Working with Hidden Metadata Columns¶
Include data in your records that gets stored and returned with search results but never influences the model. Perfect for IDs, timestamps, descriptions, or any contextual information you need to retrieve but don't want the model to learn from.
The __featrix_meta Prefix¶
Any column starting with __featrix_meta is treated as metadata:
color,size,price,__featrix_meta_id,__featrix_meta_notes
red,small,10,SKU-001,Popular item
blue,large,20,SKU-002,New arrival
green,medium,15,SKU-003,Clearance
In this example:
color,size,price— trained features that influence embeddings__featrix_meta_id,__featrix_meta_notes— stored but never trained on
Why Use Metadata Columns?¶
1. Keep IDs Out of Training¶
Record IDs, UUIDs, and transaction IDs are meaningless to the model—they're just noise. But you need them to identify records in your results.
customer_name,revenue,industry,__featrix_meta_customer_id
Acme Corp,500000,manufacturing,CUST-12345
TechStart,250000,software,CUST-67890
2. Preserve Timestamps¶
Timestamps for when records were created shouldn't affect similarity—a customer from January isn't inherently different from one in March. But you may want to know when they joined.
name,plan,monthly_spend,__featrix_meta_signup_date,__featrix_meta_last_login
Alice,premium,199,2024-01-15,2024-03-01
Bob,basic,29,2024-02-20,2024-03-02
3. Add Human-Readable Context¶
Include descriptions, notes, or display names that help you understand results without polluting the embedding space.
sku,category,price,__featrix_meta_display_name,__featrix_meta_warehouse_notes
WDG-001,tools,10.99,Deluxe Widget Set,Shelf A3 - high turnover
GDG-002,electronics,29.99,Smart Gadget Pro,Shelf B7 - fragile
How It Works¶
-
During Training: Metadata columns are automatically detected and excluded. They don't participate in type detection, encoding, or embedding generation.
-
In Vector Databases: Metadata is stored alongside embeddings in the vector database.
-
In Search Results: When you search, metadata columns come back with every matched record.
results = vdb.similarity_search(query, k=5)
for match in results:
# Trained features
print(match['record']['category'])
print(match['record']['price'])
# Metadata (stored but never trained on)
print(match['record']['__featrix_meta_id'])

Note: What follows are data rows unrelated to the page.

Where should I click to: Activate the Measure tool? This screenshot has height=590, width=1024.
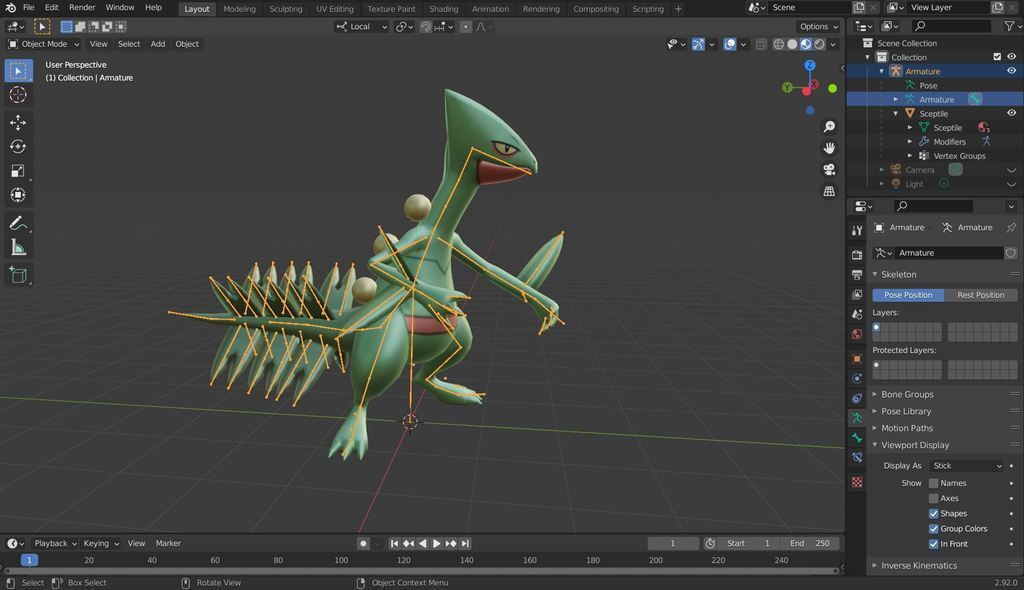(18, 247)
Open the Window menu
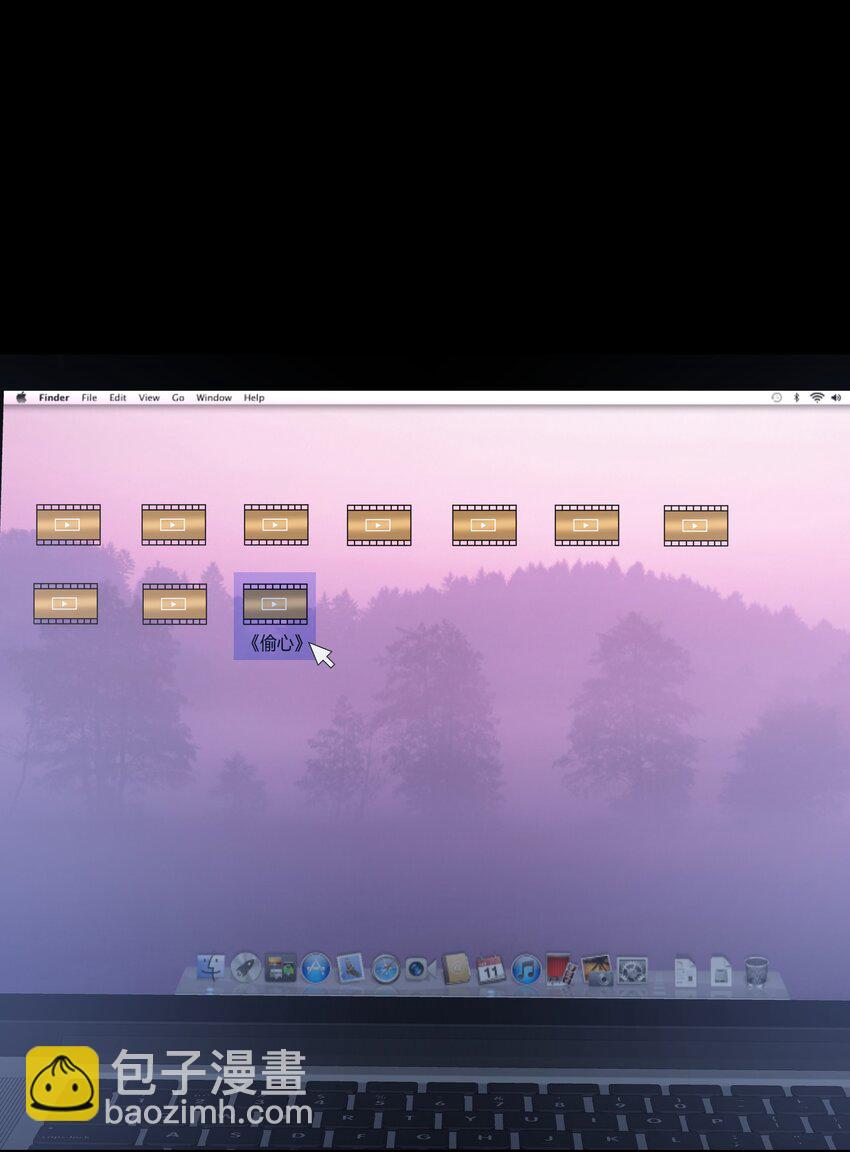This screenshot has height=1152, width=850. (214, 398)
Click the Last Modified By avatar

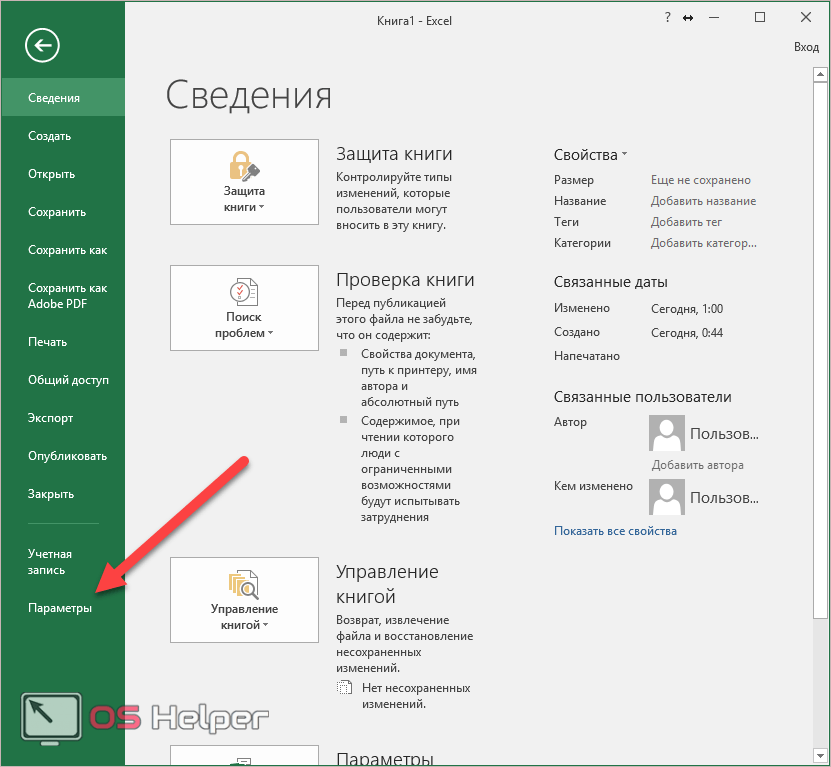[x=667, y=497]
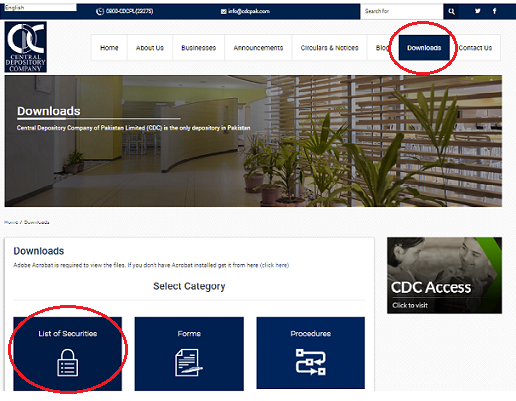The width and height of the screenshot is (516, 401).
Task: Open the Facebook social icon
Action: tap(495, 11)
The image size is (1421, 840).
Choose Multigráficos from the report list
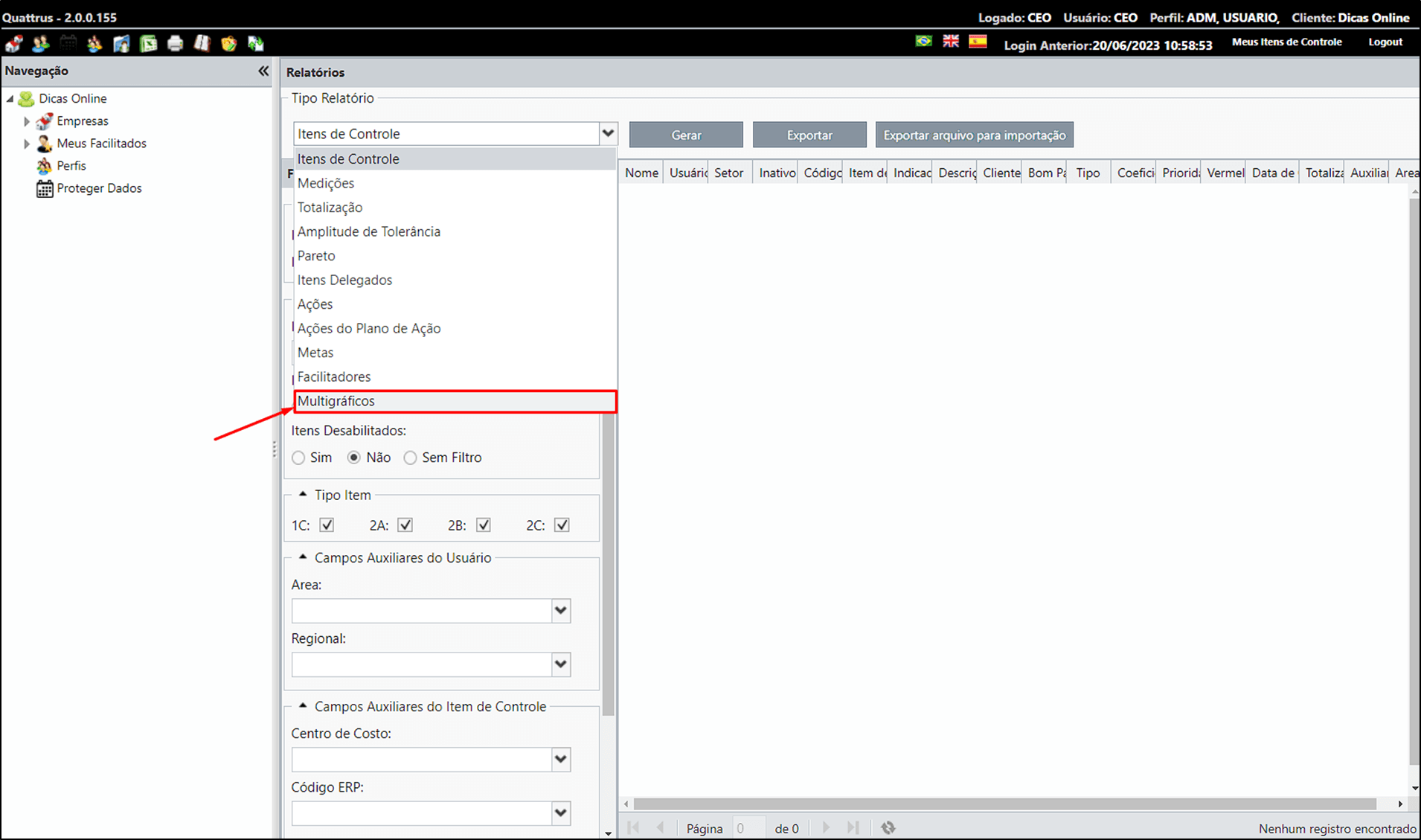[x=455, y=401]
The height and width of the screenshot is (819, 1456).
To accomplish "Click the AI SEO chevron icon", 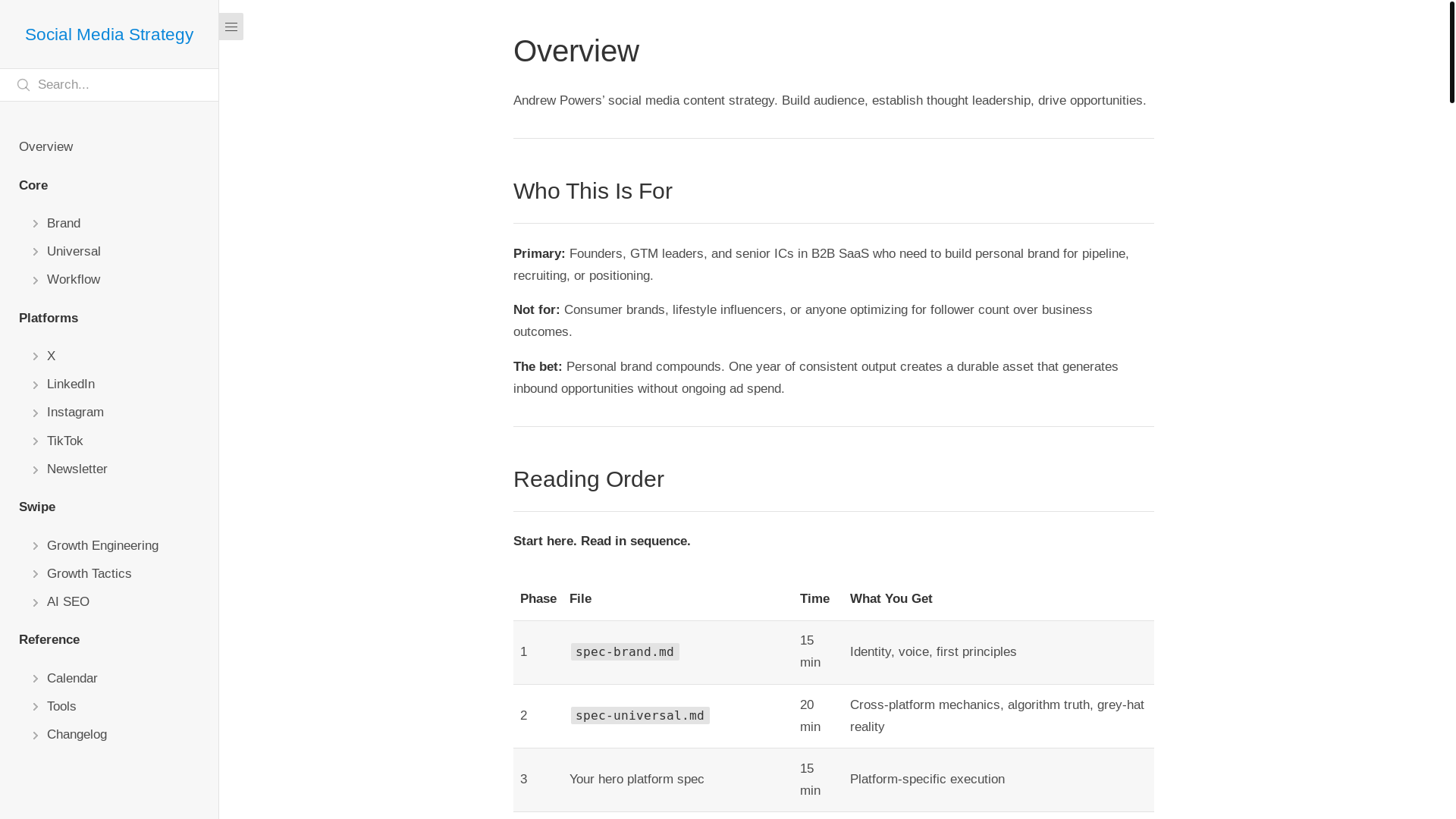I will [36, 602].

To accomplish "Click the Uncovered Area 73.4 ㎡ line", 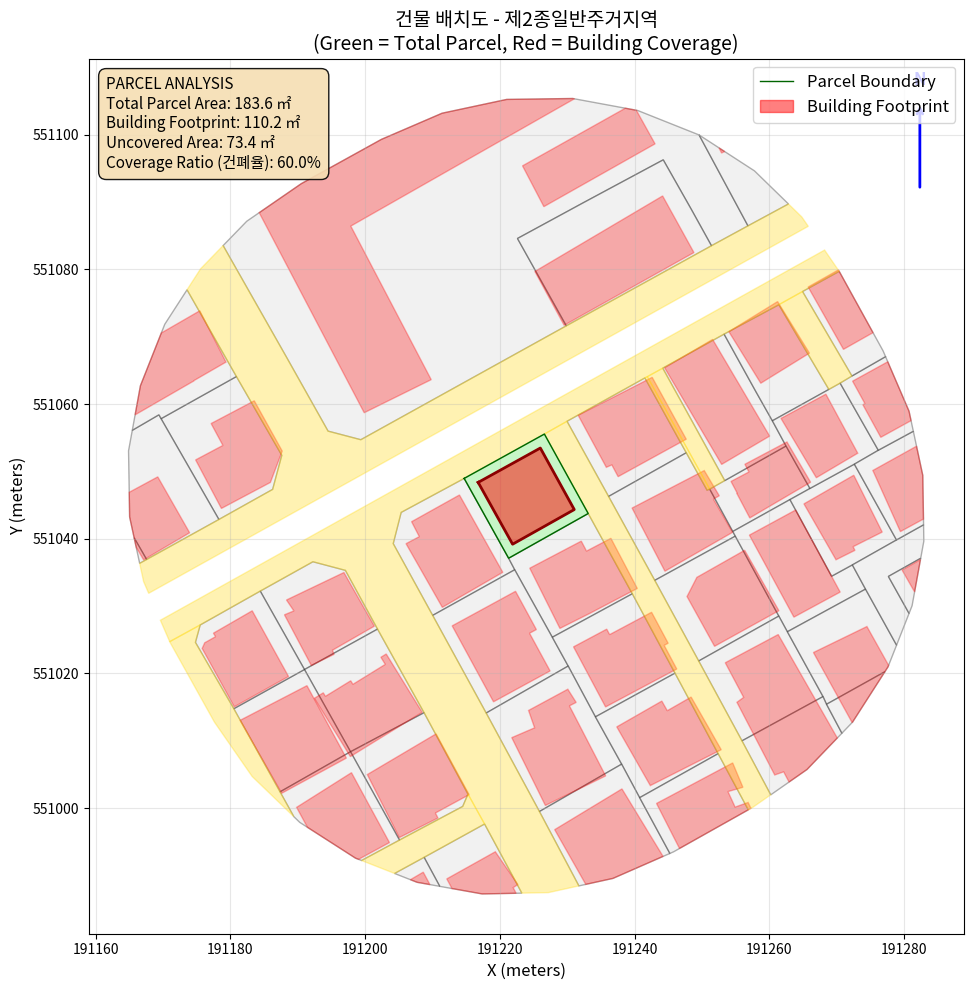I will pyautogui.click(x=190, y=143).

print(match['record']['__featrix_meta_notes'])
Naming Rules¶
Valid metadata column names:
__featrix_meta_id__featrix_meta_timestamp__featrix_meta_anything_you_want
These won't work (not recognized as metadata):
__featrix_metaid— missing underscore after "meta"_featrix_meta_id— single underscore at startmeta_id— doesn't have the required prefix
Example: Customer Similarity with Metadata¶
from featrixsphere.api import FeatrixSphere
import pandas as pd
# Data with metadata columns
data = pd.DataFrame({
'industry': ['software', 'manufacturing', 'retail', 'software'],
'employee_count': [50, 200, 100, 75],
'annual_revenue': [5000000, 10000000, 3000000, 8000000],
'__featrix_meta_company_id': ['C001', 'C002', 'C003', 'C004'],
'__featrix_meta_account_manager': ['Alice', 'Bob', 'Alice', 'Carol'],
'__featrix_meta_notes': ['Key account', 'Expanding', 'At risk', 'New customer']
})
featrix = FeatrixSphere()
# Metadata columns are automatically excluded from training
fm = featrix.create_foundational_model(
name="customer_embeddings",
df=data
)
fm.wait_for_training()
# Create vector database (metadata is stored)
vdb = fm.create_vector_database(name="customers")
vdb.add_records(data.to_dict('records'))
# Search returns metadata with results
similar = vdb.similarity_search({
'industry': 'software',
'employee_count': 60,
'annual_revenue': 6000000
}, k=3)
for match in similar:
print(f"Company: {match['record']['__featrix_meta_company_id']}")
print(f"Manager: {match['record']['__featrix_meta_account_manager']}")
print(f"Notes: {match['record']['__featrix_meta_notes']}")
print(f"Similarity: {match['similarity']:.3f}")
print()
vs. ignore_columns¶
Both exclude columns from training, but they serve different purposes:
ignore_columns |
__featrix_meta_<name> |
|
|---|---|---|
| Excluded from training | Yes | Yes |
| Stored in vector database | No | Yes |
| Returned in search results | No | Yes |
| Use for | Columns you don't need at all | Columns you need for context |
Use ignore_columns for true throwaway columns. Use metadata columns for data you want to retrieve but not train on.